‘No room’ became real one Christmas Eve

It was just before Christmas in Virginia. The aircraft carrier Enterprise had just returned from a tension-filled deployment during the Cuban blockade in 1962.

Needless to say, the personnel aboard ship were eager to get home to family and friends after a long cruise in foreign waters.

One family was heading for a family reunion in upstate New York. Their station wagon was loaded, even the rack on top, with Christmas gifts. The 500-mile trip began the afternoon of Christmas Eve and went well — no bad weather, no major problems with traffic. By 8 p.m. the family had driven through New Jersey and had reached the New York State Thruway rest stop at Harriman.

At this point, the driver called home to let the folks know that they were only a couple of hours away and would be home soon.

The response was unexpected. “You’re so early! We’re just not ready for you. You’ll have to find somewhere to spend the night.”

What a shock within two hours of home. The driver said, “We’ll do the best we can,” and returned to his wife and five children (including a five-month-old infant), who were all tired and cranky from the 400 miles already driven.

Driving north, they saw a major motel sign. Exiting the interstate, they pulled up to the entrance, and the rumpled driver walked into the lobby.

A desk clerk looked down his glasses at the young man and asked if he could be of help. The father asked if the motel had space for two adults, four children and an infant.

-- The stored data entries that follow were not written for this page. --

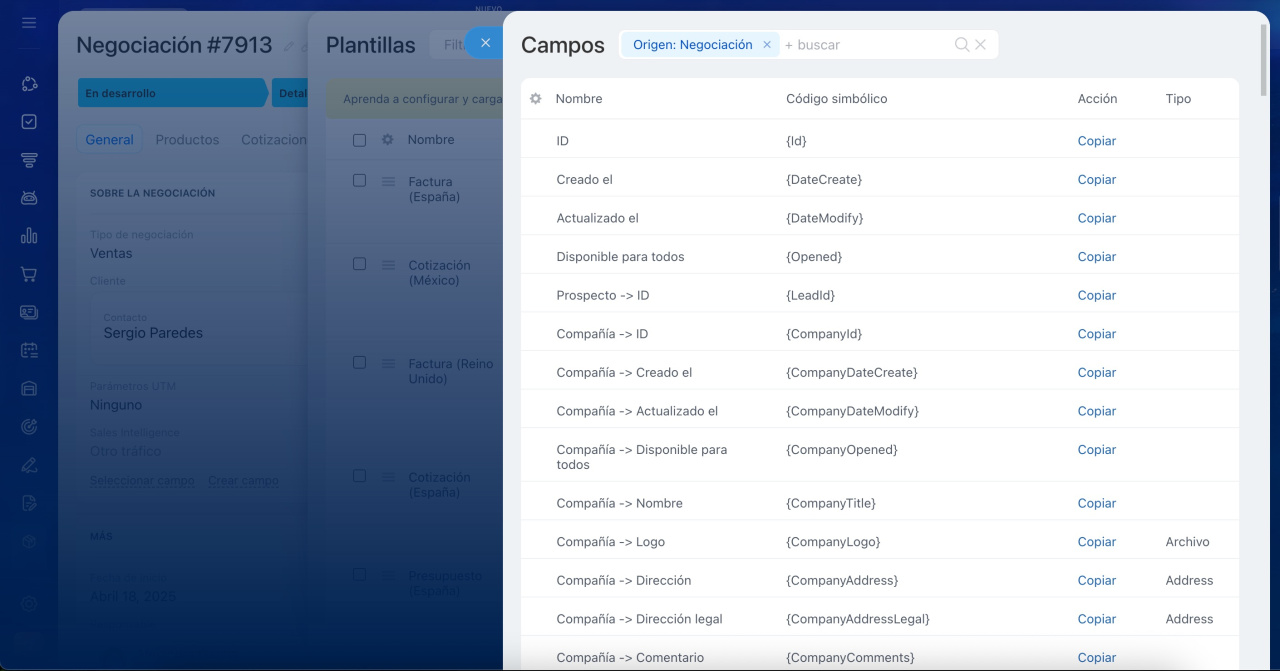Select the Cotización (México) checkbox
Viewport: 1280px width, 671px height.
(359, 264)
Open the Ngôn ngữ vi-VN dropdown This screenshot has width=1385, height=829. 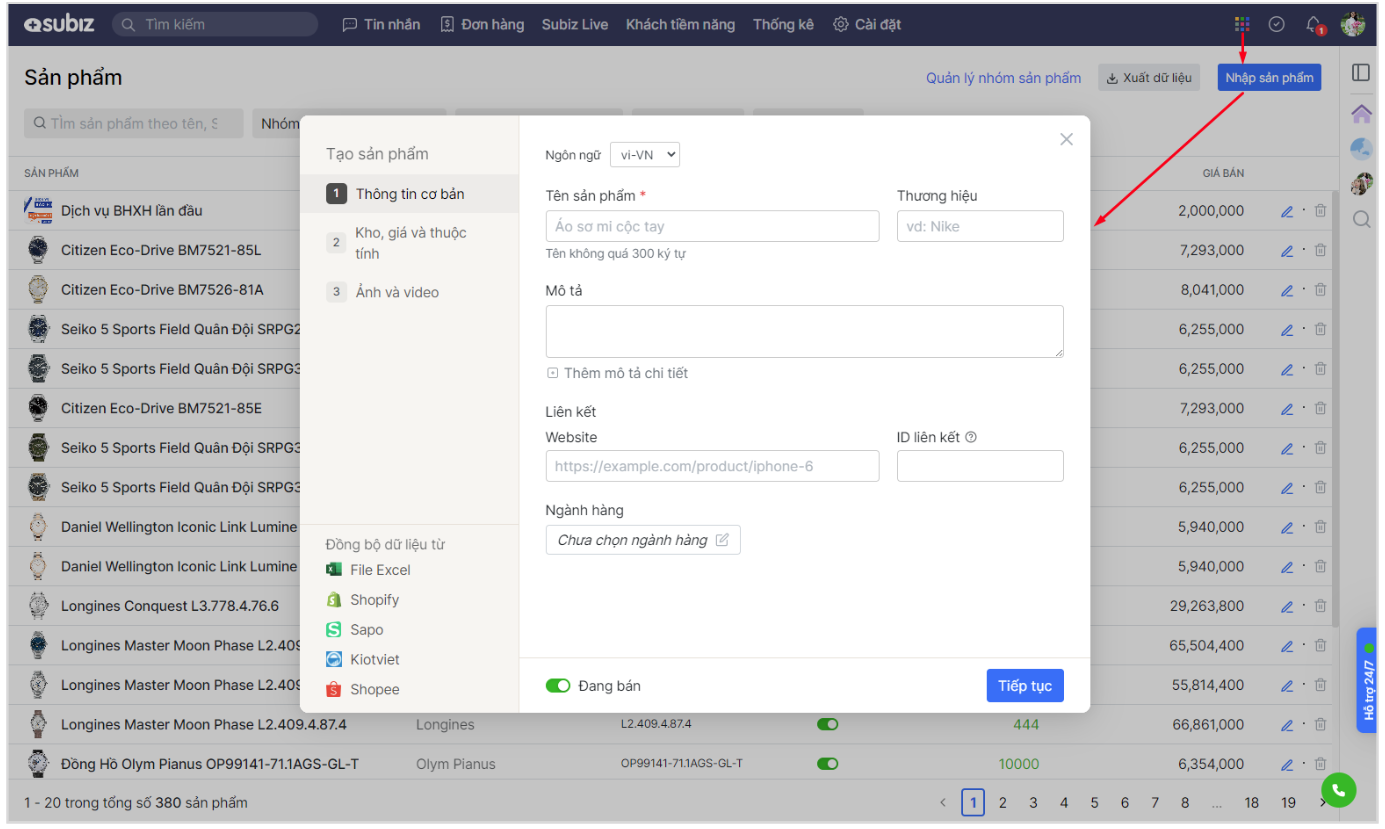tap(644, 155)
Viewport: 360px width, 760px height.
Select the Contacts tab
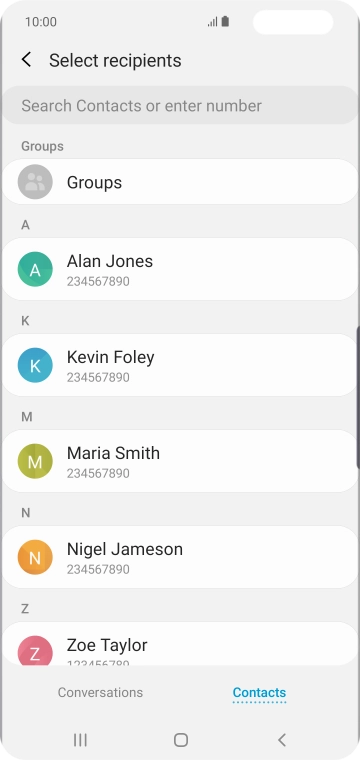coord(259,693)
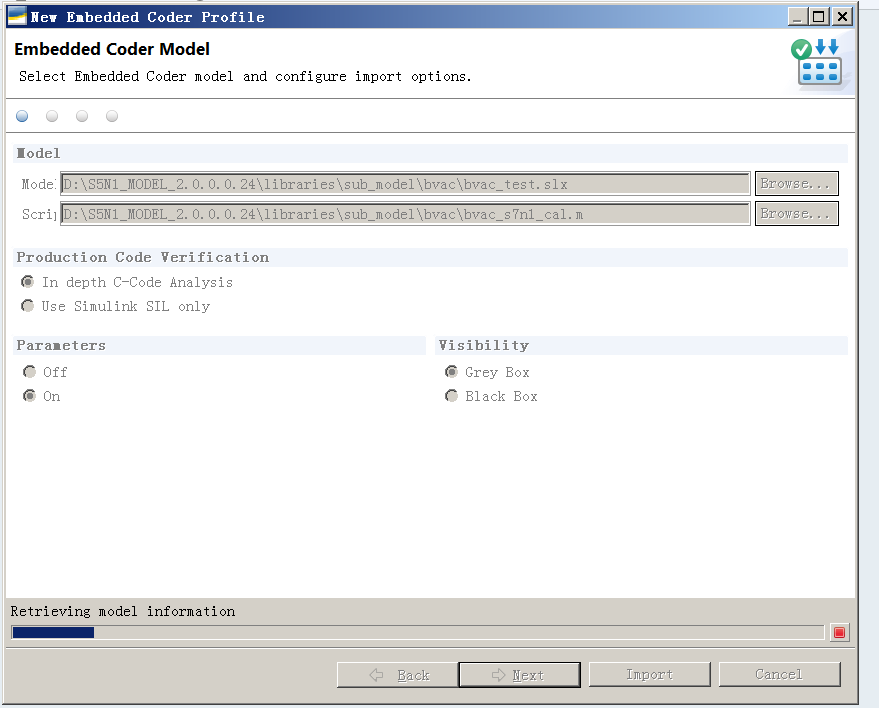The width and height of the screenshot is (879, 708).
Task: Select the fourth wizard step dot
Action: (x=112, y=116)
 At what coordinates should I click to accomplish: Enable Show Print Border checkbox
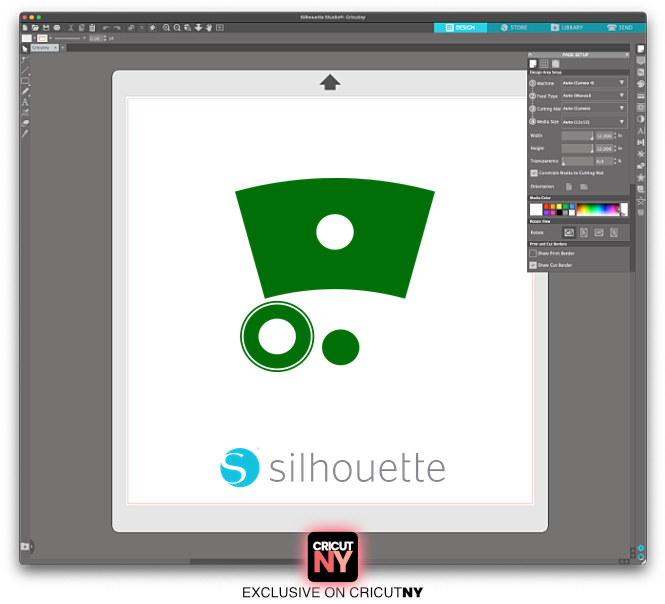pos(533,253)
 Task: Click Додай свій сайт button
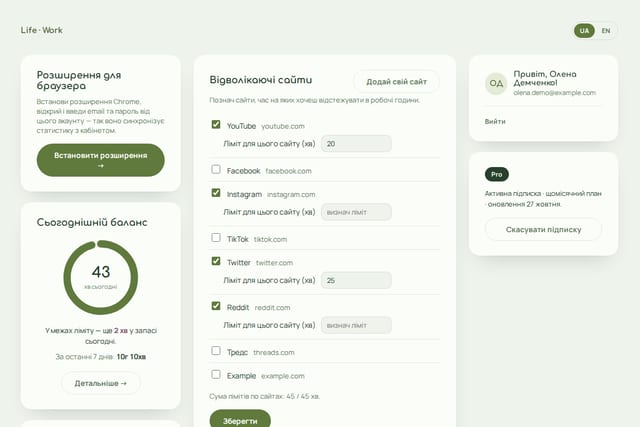(x=396, y=82)
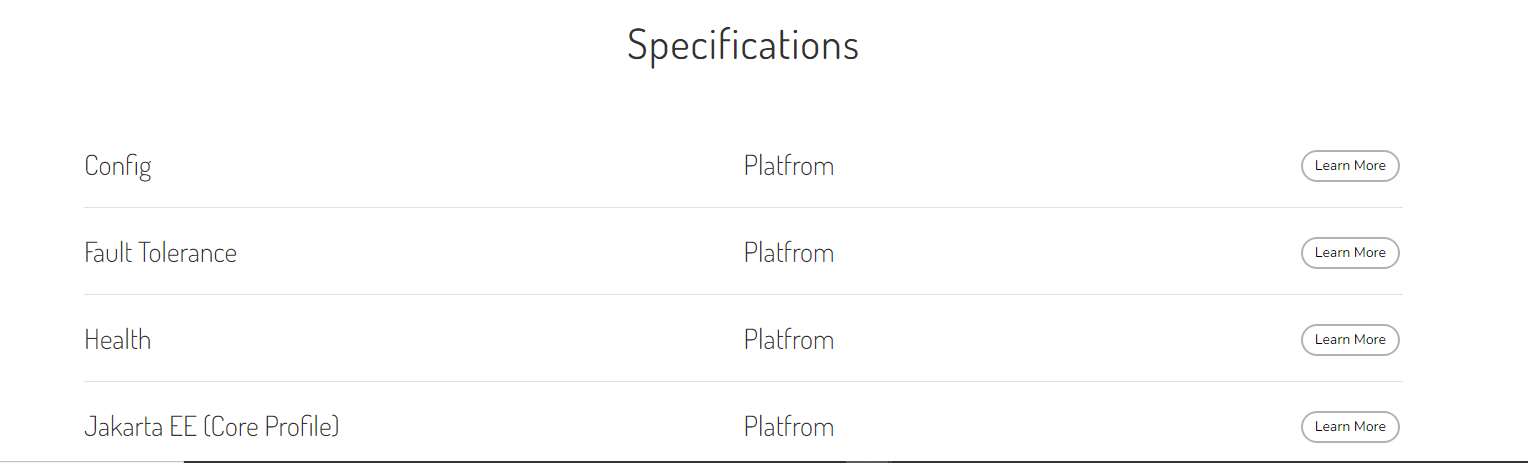Click the Platfrom label in Health row

point(788,340)

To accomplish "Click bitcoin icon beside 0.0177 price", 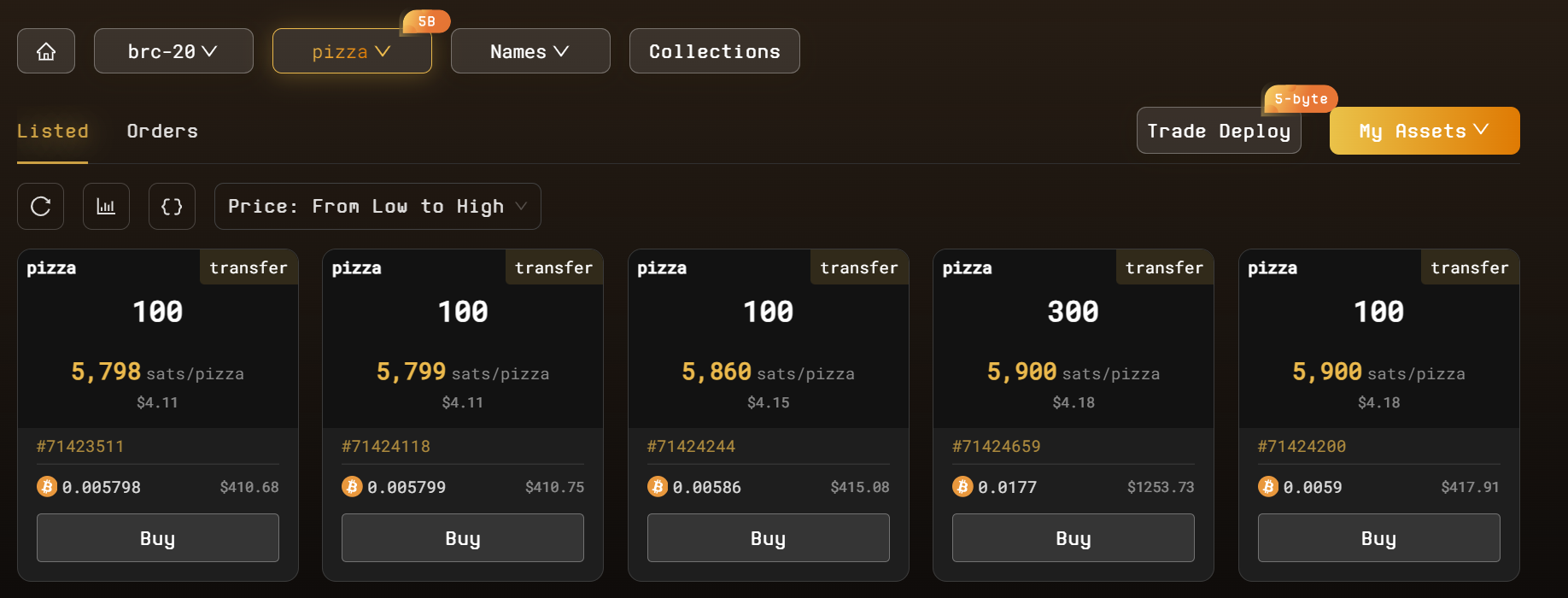I will (962, 487).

“Don’t you know this is Christmas Eve? We’ve been sold out for weeks. We’re sorry, but there’s no room in the inn.” When asked if he could suggest another motel or hotel, the clerk just shrugged and said he could suggest nothing.

The already tense atmosphere in the car was mounting. The driver was asked why he didn’t call before leaving Virginia. To make matters worse, the baby began to cry; she hadn’t had a bottle in some time. It was nearly impossible to find a restaurant open on Christmas Eve, but finally a tavern was spotted and somehow they found a way to heat an infant’s bottle.

The fruitless search continued for miles, and then, while crossing the Mid-Hudson Bridge, around midnight, a lit star and under it the word “Hotel” could be seen in the distance. As they found the hotel they felt doubtful. It was a small hotel in a run-down part of town.

Pulling up to the entrance, the exhausted family was ready to give up hope. Yet at this inn, there WAS room, and the family checked into a very simple room at almost midnight on Christmas Eve.

Thus, the story of Christmas — the story of a couple settling into the simplest of accommodations — came true in our time. To be sure, the family did not end up in a stable, but it was a hotel most people would ignore. In a way, the large lit star and hotel sign might have been the Bethlehem star leading the way to a special place. In a way, it was a miracle in modern time.

Despite the confusion, Christmas Day turned out to be a great family reunion and a very positive experience. However, I will never forget that Christmas Eve, since as you might guess, the family trying to find room at the inn was mine.

As Paul Harvey might have put it, “Now you know … the rest of the story.”